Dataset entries
═══
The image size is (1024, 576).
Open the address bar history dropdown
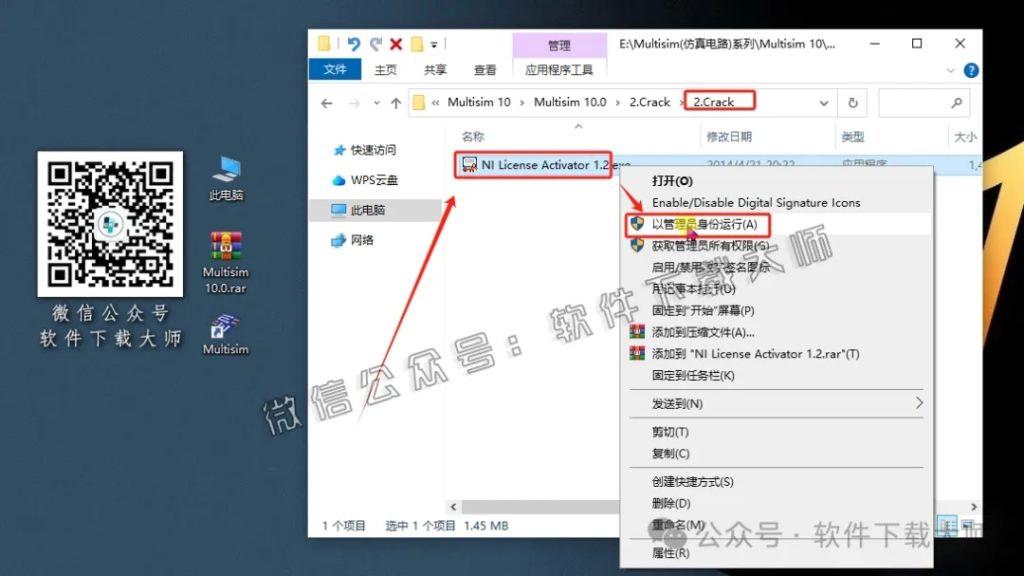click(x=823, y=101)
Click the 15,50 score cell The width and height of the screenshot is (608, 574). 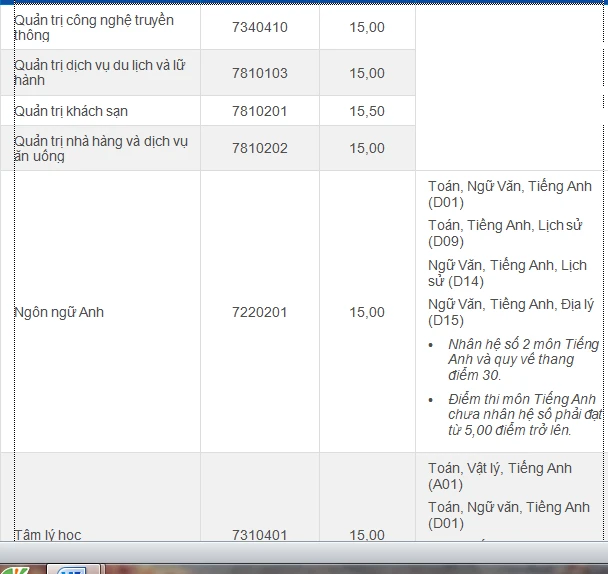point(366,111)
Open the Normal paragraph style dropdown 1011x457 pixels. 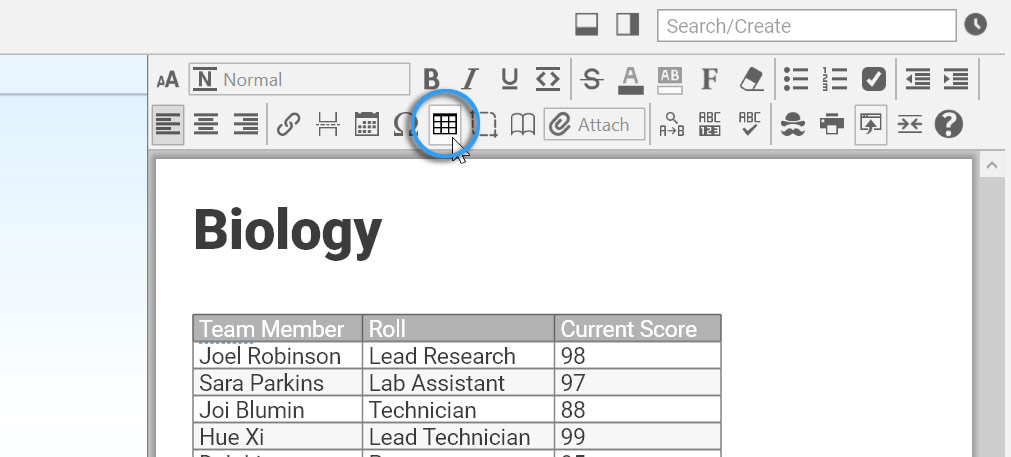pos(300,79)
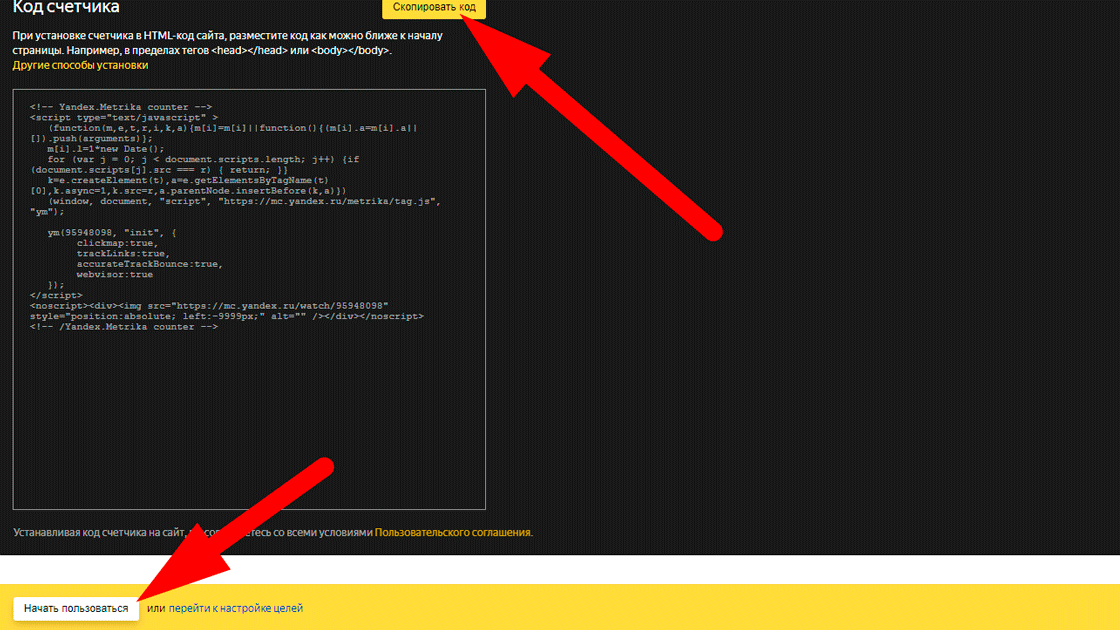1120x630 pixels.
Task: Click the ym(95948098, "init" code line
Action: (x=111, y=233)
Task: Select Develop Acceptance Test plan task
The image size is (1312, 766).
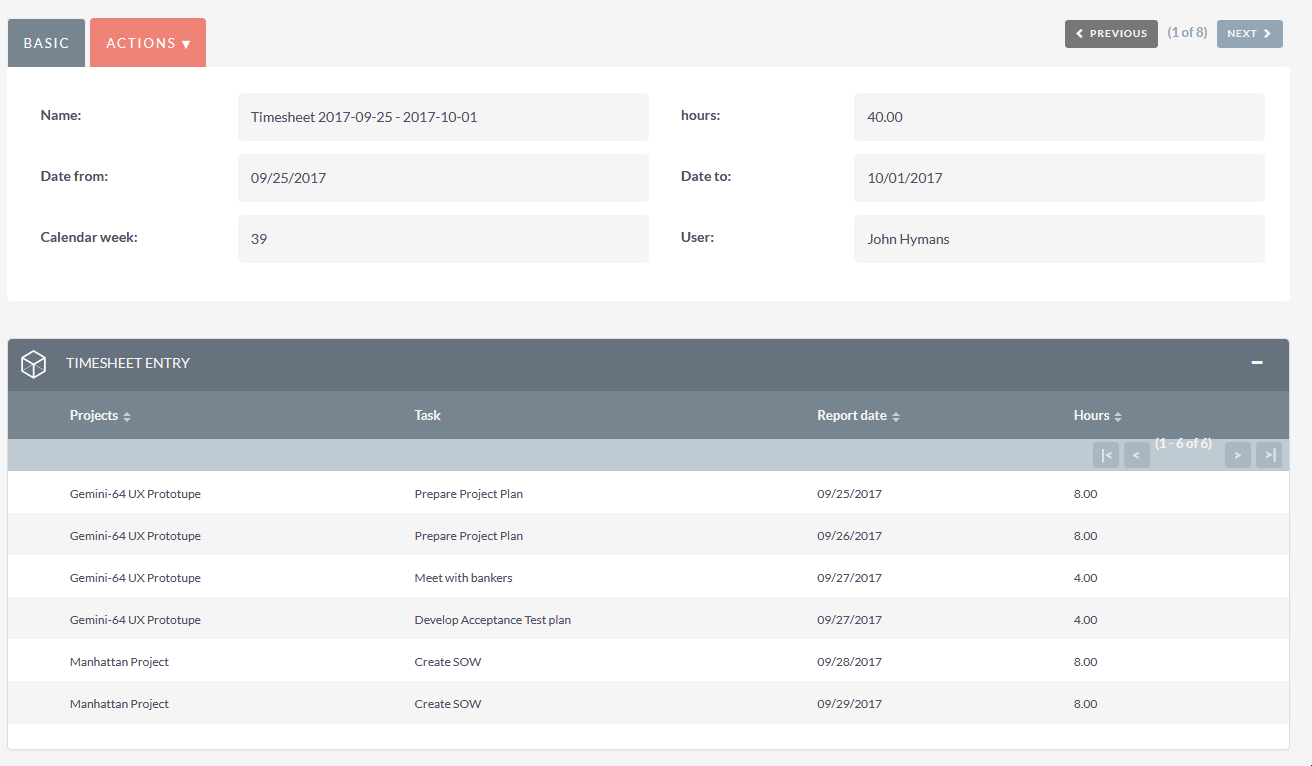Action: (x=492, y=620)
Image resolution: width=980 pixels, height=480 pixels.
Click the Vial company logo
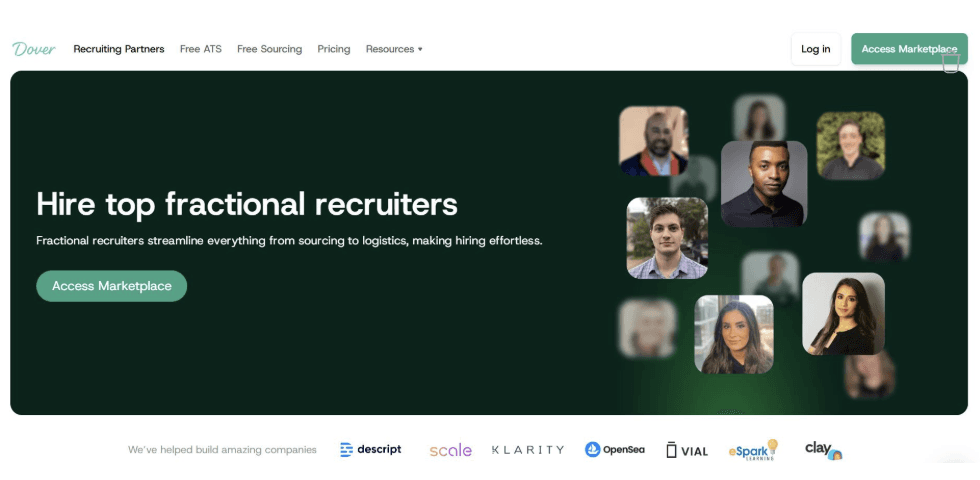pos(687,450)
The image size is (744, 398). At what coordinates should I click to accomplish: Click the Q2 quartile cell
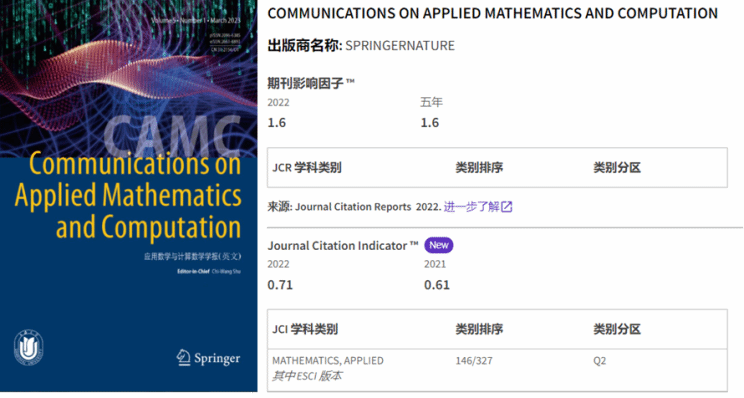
═══
### What the exercise asks
Omit the pictures and please write out exactly the lines between the one containing "Image resolution: width=980" and the last line of the entries, both included.

### Task output
Image resolution: width=980 pixels, height=480 pixels.
Click the Vial company logo
pos(687,450)
The image size is (744, 398). At what coordinates should I click to accomplish: Click the Q2 quartile cell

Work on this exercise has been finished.